══ EXTRACTED ENTRIES

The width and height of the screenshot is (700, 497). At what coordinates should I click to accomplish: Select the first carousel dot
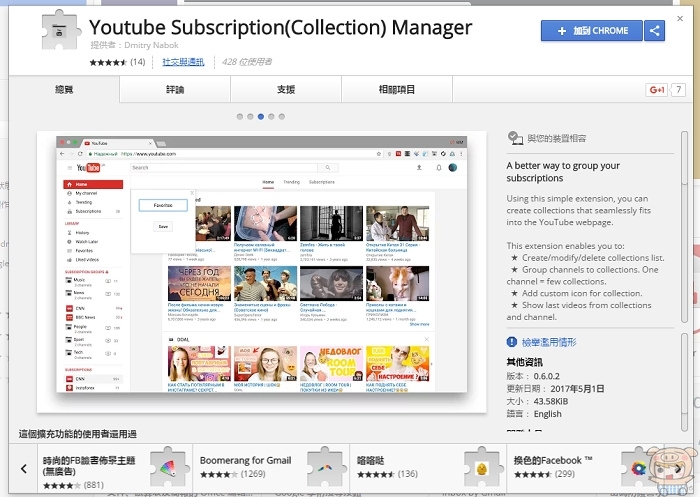[x=238, y=116]
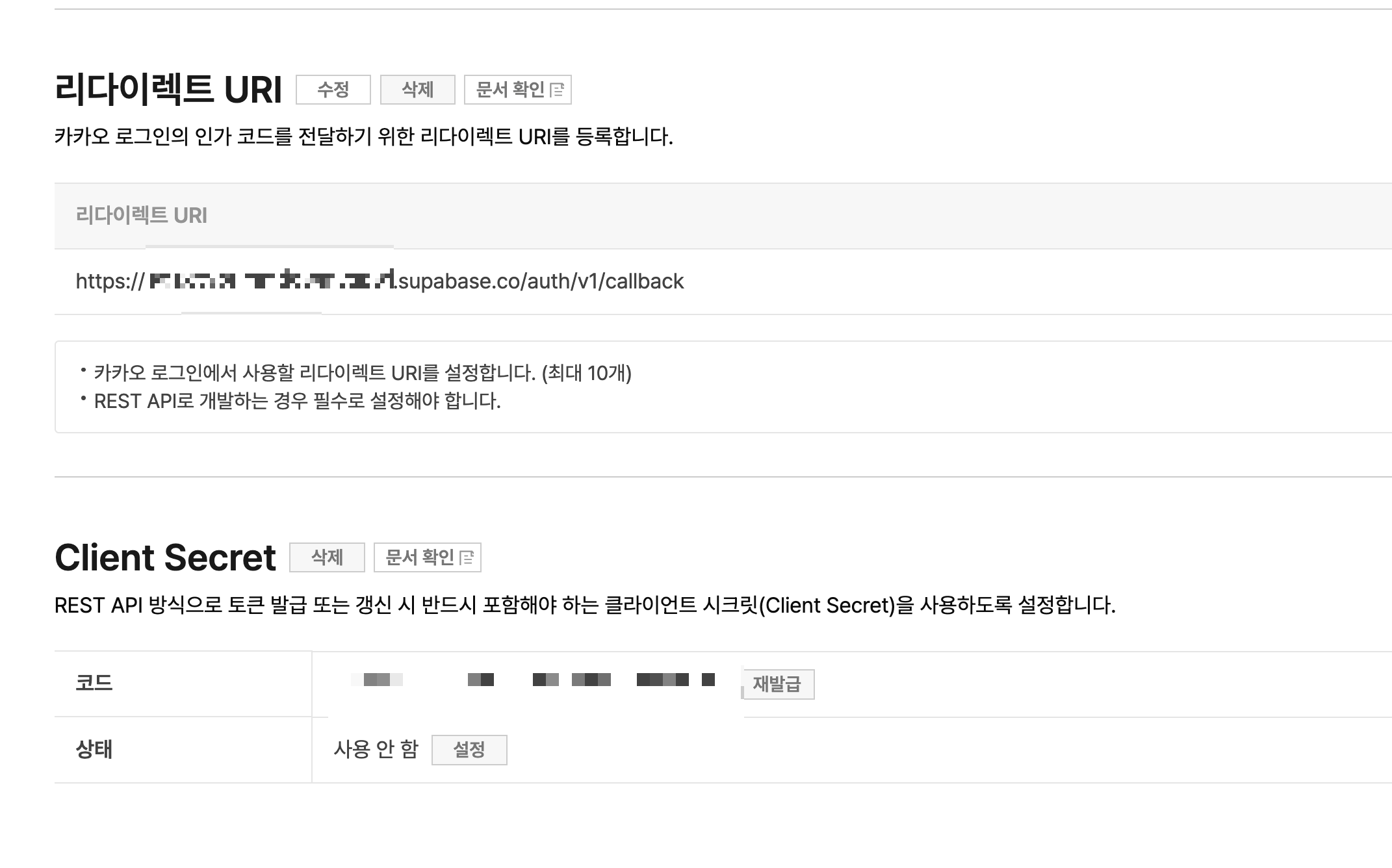1392x868 pixels.
Task: Select the blurred Client Secret code value
Action: tap(533, 680)
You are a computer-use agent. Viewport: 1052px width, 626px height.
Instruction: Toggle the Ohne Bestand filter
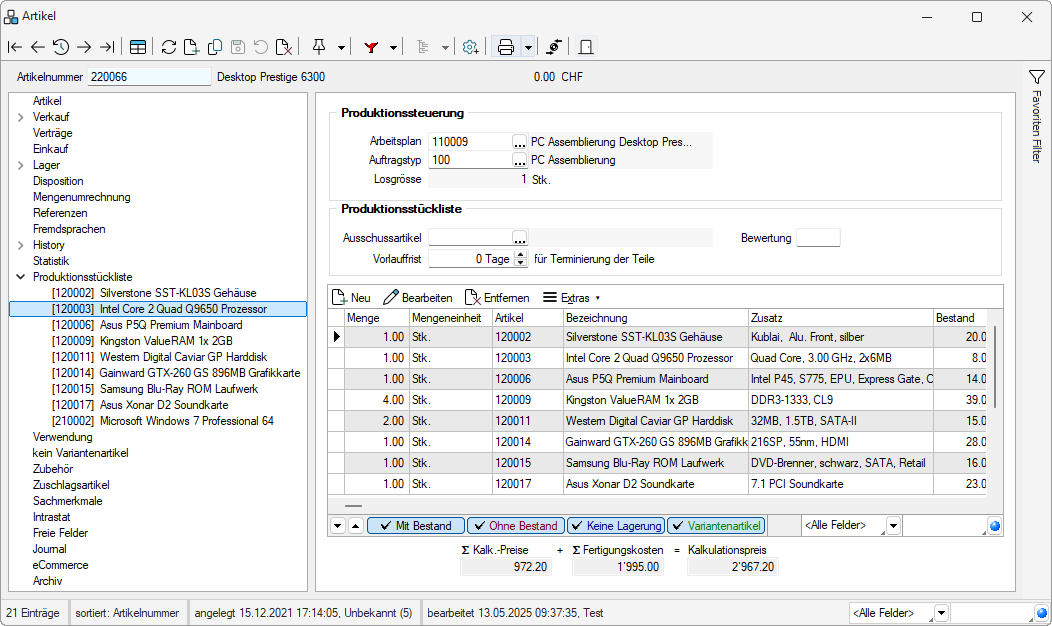[515, 526]
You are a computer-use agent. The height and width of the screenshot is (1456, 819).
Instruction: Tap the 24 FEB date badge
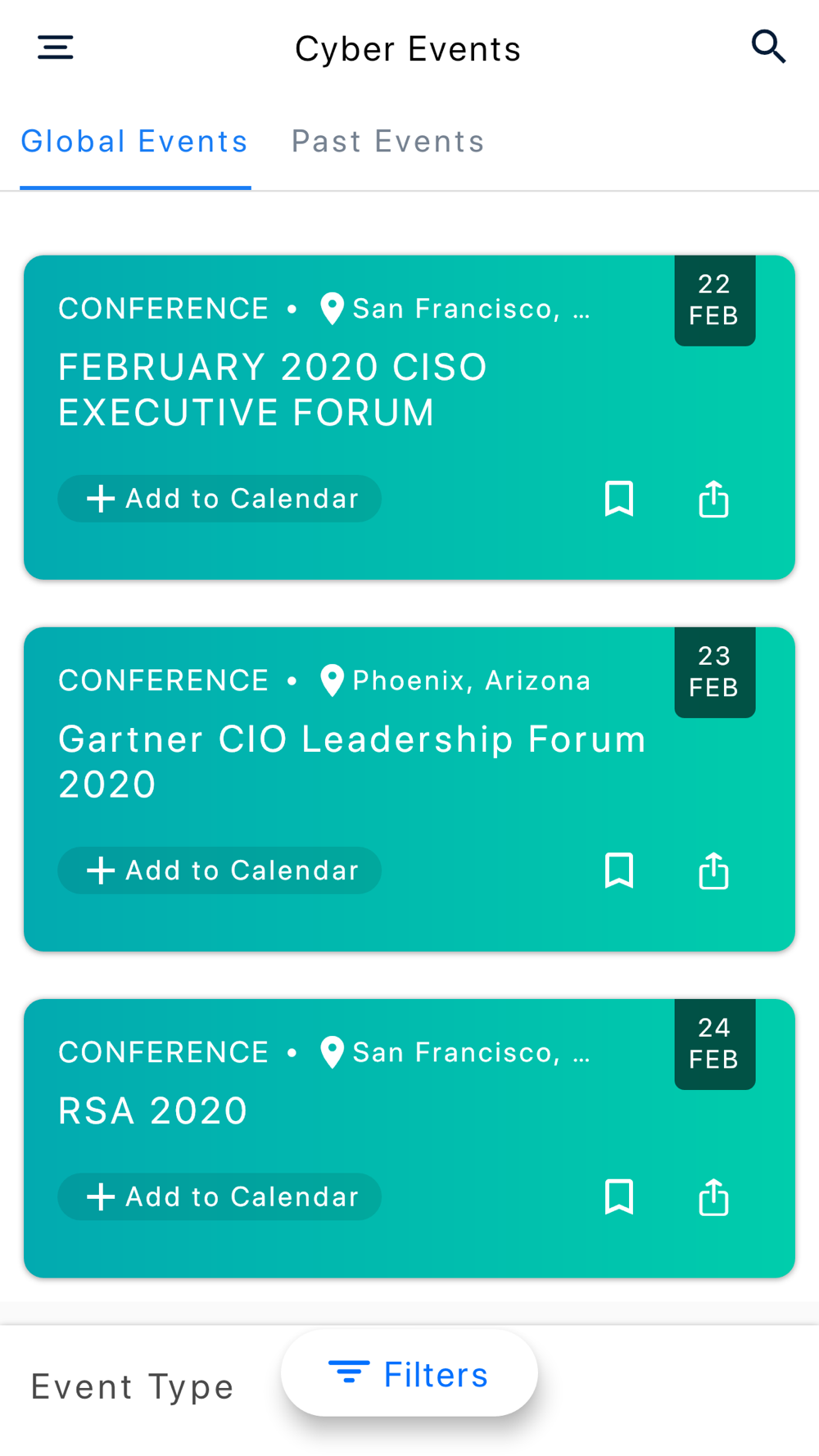(714, 1043)
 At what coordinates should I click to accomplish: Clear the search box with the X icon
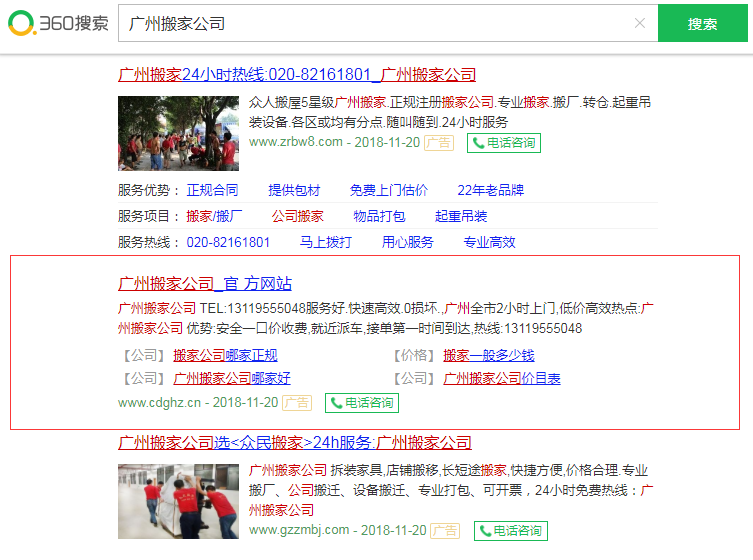[640, 24]
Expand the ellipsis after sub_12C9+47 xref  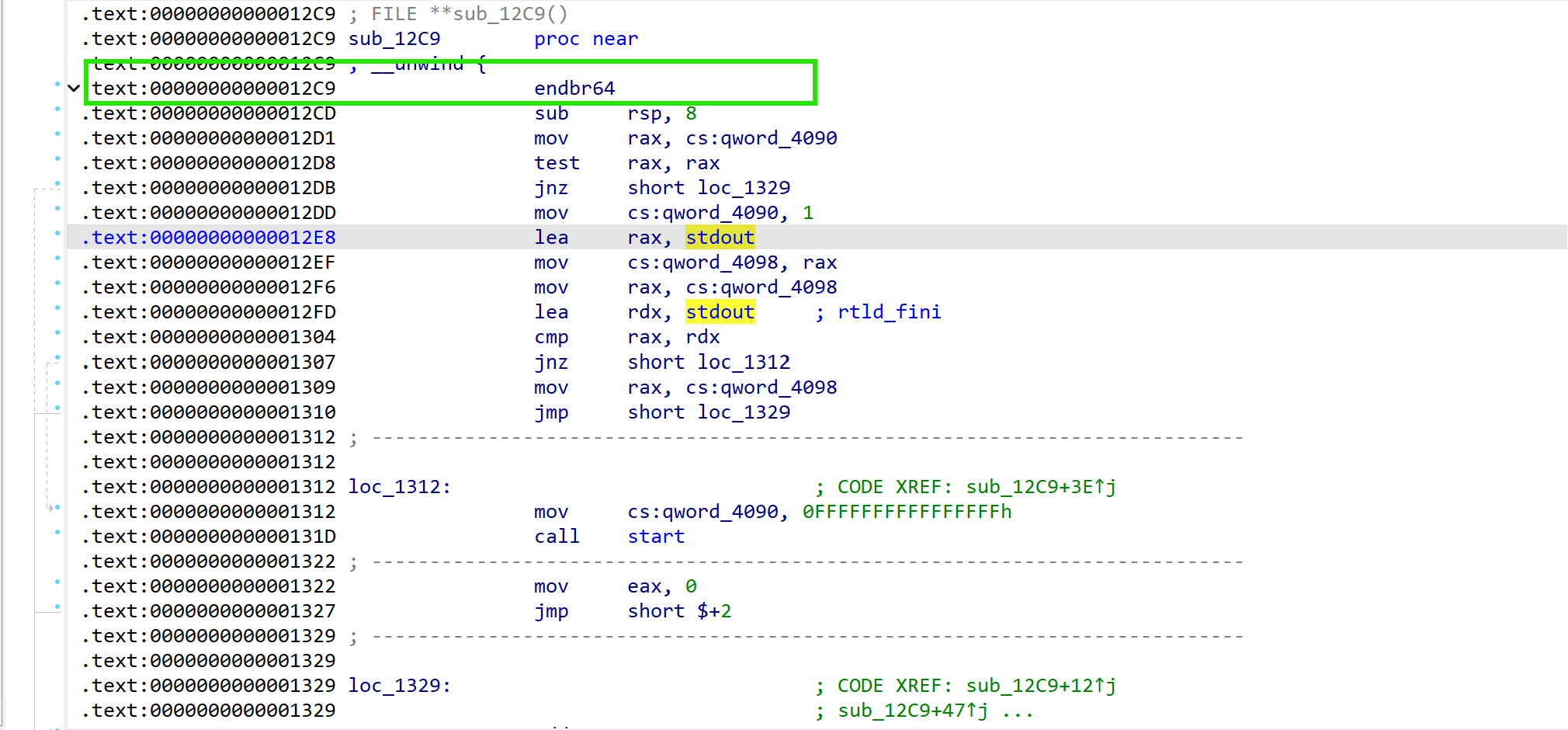pos(1018,711)
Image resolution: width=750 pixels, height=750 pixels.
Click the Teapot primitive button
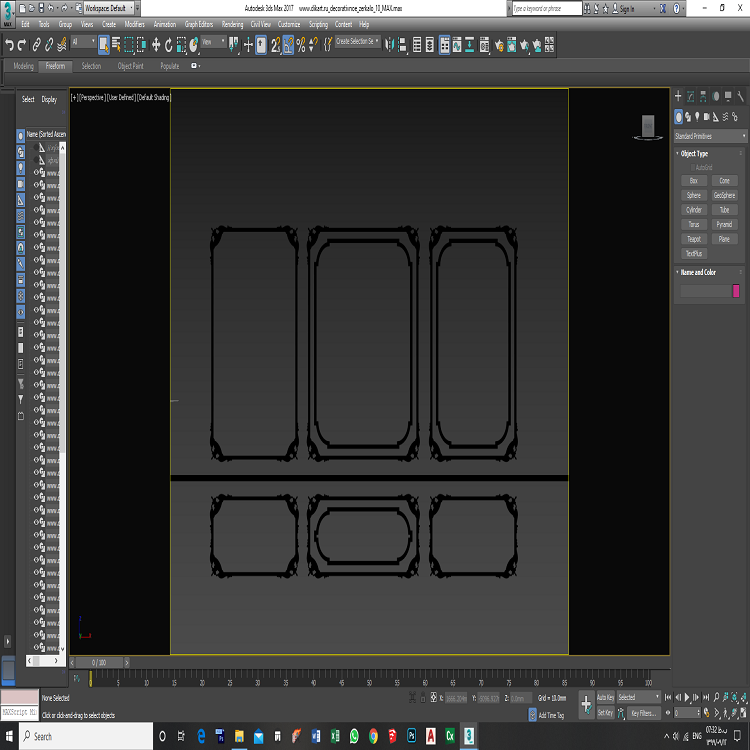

════

**REQUIRED WORK**
Each line above that includes "agent" counts once; state the total and nothing more.

**OUTPUT OF THE TASK**
2